### [Trecho citado]

Isto porque, bastou a aprovação do mencionado projeto pela Câmara Federal para pulularem as mais diversas manifestações assentando, por exemplo, que “A aprovação da lei de abuso de autoridade pode significar o fim da Operação Lava Jato” [14]; “O projeto que tipifica como abuso de autoridade a mera interpretação da lei e que prevê a punição dos juízes por crimes de responsabilidade são tentativas claras de ferir a independência funcional dos magistrados, tendo como fim amedrontar os responsáveis pela condução de investigações notoriamente bem sucedidas, como a operação Lava Jato, Acrônimo, Zelotes, entre outras”[15].
Parafraseando o Exmo. Ministro Roberto Barroso, penso haver “muito choro e ranger de dentes, mas eu não tenho o sentimento de que” esta indignação toda esteja fundada em interesses outros que não a “proteção” até agora existente aos membros integrantes da Justiça, leia-se Poder Judiciário e Ministério Público, contra tudo e contra todos.
A corroborar nossa opinião, destaca-se o indisfarçado método de raciocínio “A, B, C” acima denunciado, cujo mote é única e exclusivamente desviar a mente do real problema e, com isto, reduzir sua análise à uma única solução que, sem dúvida alguma, é, ironicamente, aquela defendida pelos “cidadãos de bem”/”resolvedores de problemas profissionais”, como você preferir chamar.
Com o devido respeito, não passa de mais um discurso cuidadosamente preparado para consumo público; fácil de ser repedido e, principalmente, defendido por qualquer mortal comum, independentemente do seu grau de compreensão do que se está a debater.
Note-se que, se aprovado PL 280/2016 não será o “fim da Operação lava jato” ou de qualquer outra operação policial, pelo só fato de que, até onde se tem notícia tanto o Ministério Público, quanto o Poder Judiciário repetidamente aduzem, não haver uma só ilegalidade na condução dos trabalhos levada a cabo nesta operação policial!

Dados de localização do alvo:
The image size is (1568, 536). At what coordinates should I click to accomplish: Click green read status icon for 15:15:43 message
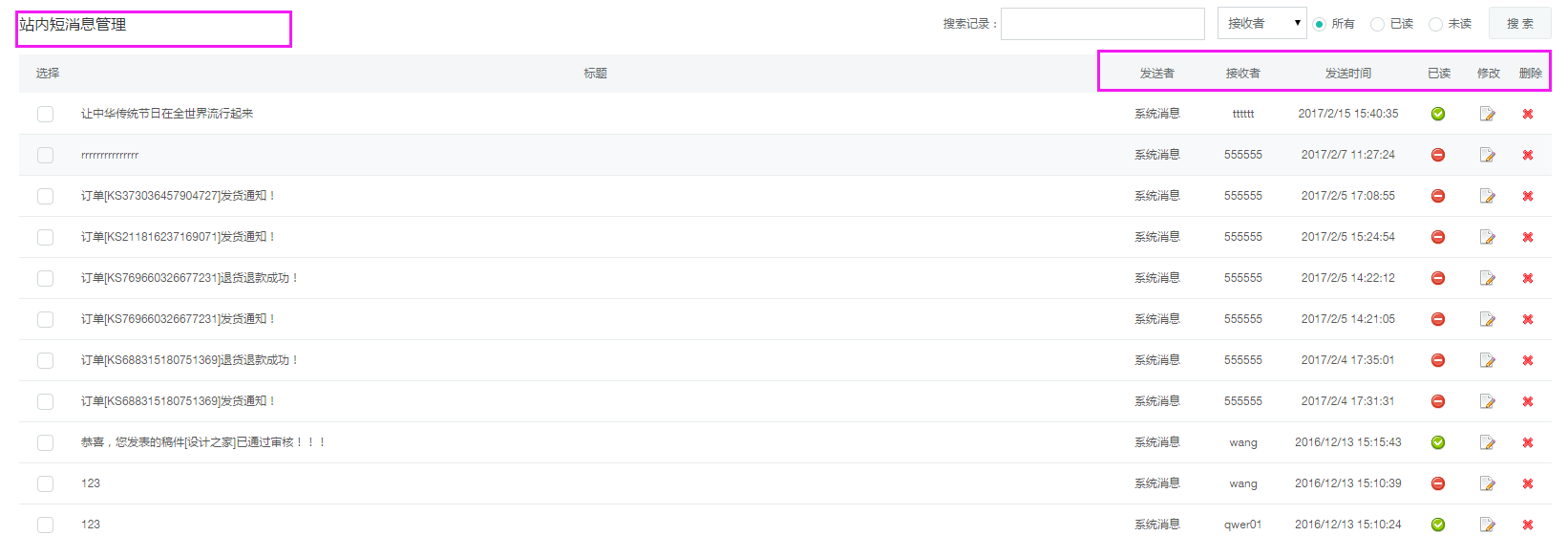click(x=1438, y=442)
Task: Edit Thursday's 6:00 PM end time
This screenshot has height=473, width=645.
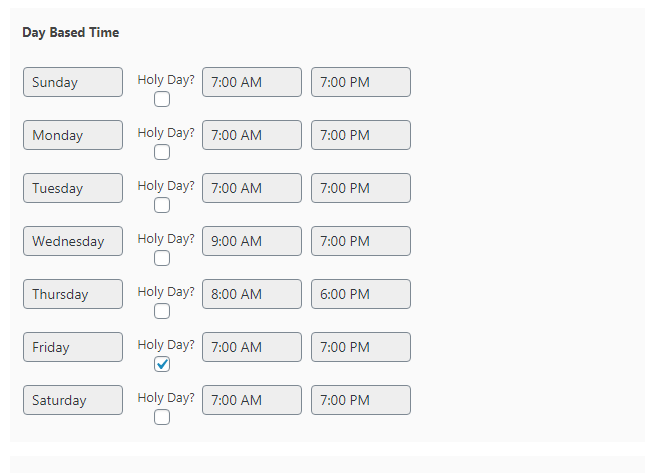Action: pyautogui.click(x=360, y=294)
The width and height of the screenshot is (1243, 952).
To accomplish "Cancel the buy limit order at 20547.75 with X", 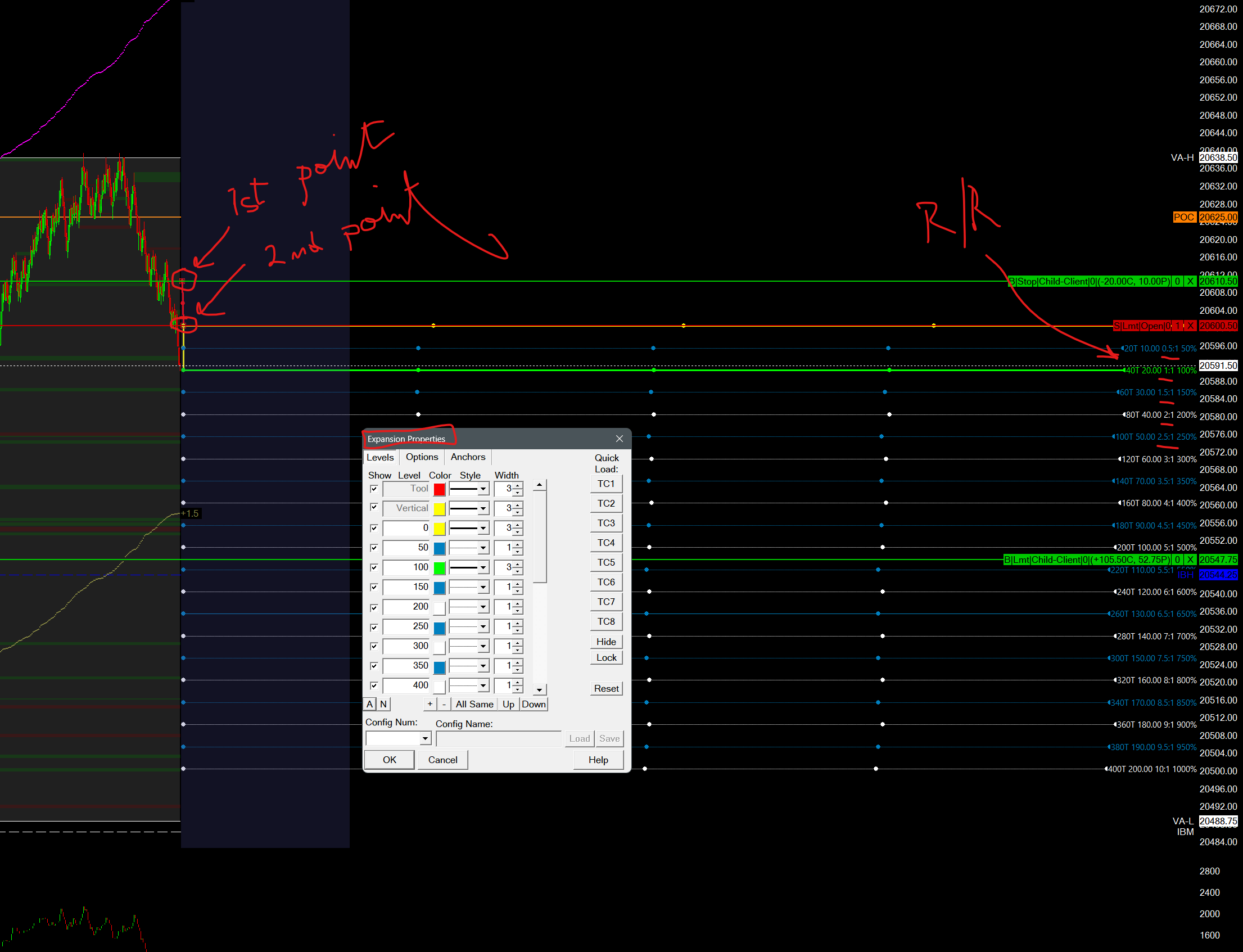I will click(1191, 560).
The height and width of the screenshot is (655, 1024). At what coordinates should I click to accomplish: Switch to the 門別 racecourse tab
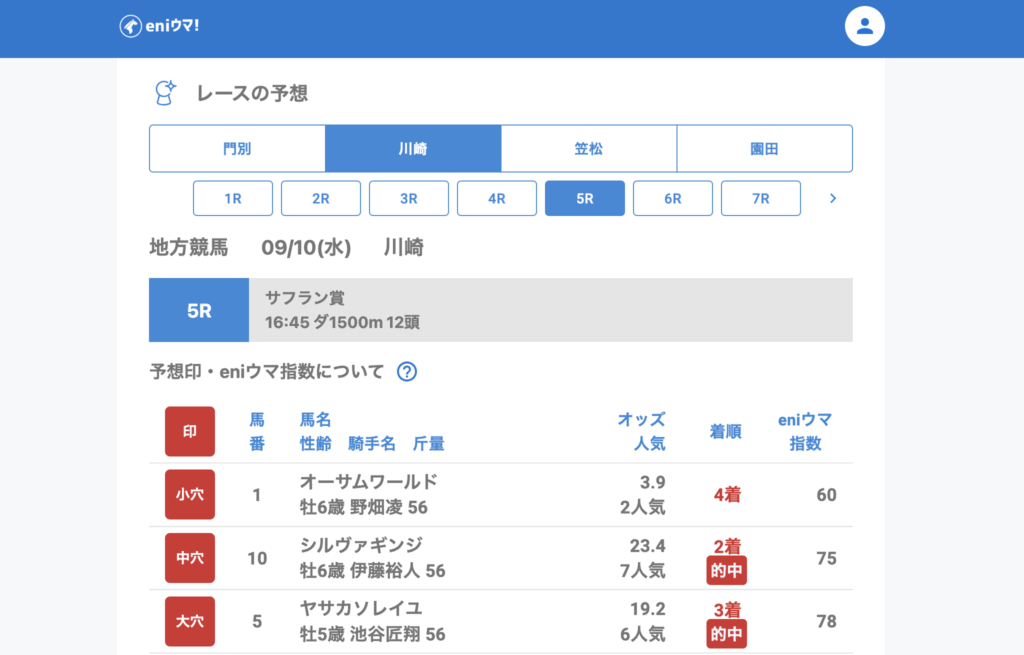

### [Instruções de trabalho]
1/ Informe quantas das linhas com os dados de localização do alvo contêm a palavra "what", diferenciando maiúsculas de minúsculas. Responda apenas com o número.
2/ Continue o trecho citado sobre o projeto da lei de abuso de autoridade a partir do ponto em que ele termina.

### [Resultados do exercício]
1/ 2

2/
Logo, se não há qualquer ilegalidade, leia-se abuso, evidentemente que a lei não se aplicará àqueles que a conduzem, pelo só fato de que no Brasil “o Direito Penal é, por excelência, um Direito Tipológico” [16], de modo que somente há que se falar na prática de um crime, de abuso de autoridade, por exemplo, quando se verificar, dentre outras coisas, a adequação do fato verificado no mundo fenomênico e aquele descrito na norma incriminadora.
A única exceção à esta conclusão seria no caso de tais doutas autoridades não estarem, digamos 100% confiantes quanto aos métodos de investigação utilizados no bojo desta operação policial e das outras em curso e, por isto mesmo, tal como muitos criticam os Parlamentares, estão agindo em “causa própria”.
Longe de nós querermos lançar qualquer suspeita sobre a reputação de quem quer que seja, porém, em nossa visão, mostra-se realmente estranho alguém que sustenta agir dentro da mais estrita legalidade não apoiar tal medida, afinal, a criminalização do abuso de autoridade só vem a fortalecer ainda mais as instituições que, ao fim e ao cabo, ostentarão somente integrantes da mais alta competência, seriedade e, acima de tudo, probidade.
De fato, custamos a entender este verdadeiro paradoxo! Se é verdade que “dever de denunciar” não é uma condenação, pois “o juiz vai examinar, vai passar pelo contraditório”[17], qual parte não é verdade que o mesmo acontecerá nos casos de possível abuso de autoridade?
É evidente que as instituições devem ser livres para atuar com independência, quanto a isto não temos a menor dúvida, contudo, isto em momento algum pode representar uma carta de alforria para se fazer o que bem entender.
Cumpre ressaltar, neste balear, que esta responsabilização pelo abuso, por exemplo, de membros do Ministério Público não é uma jabuticaba de “terra brasilis”.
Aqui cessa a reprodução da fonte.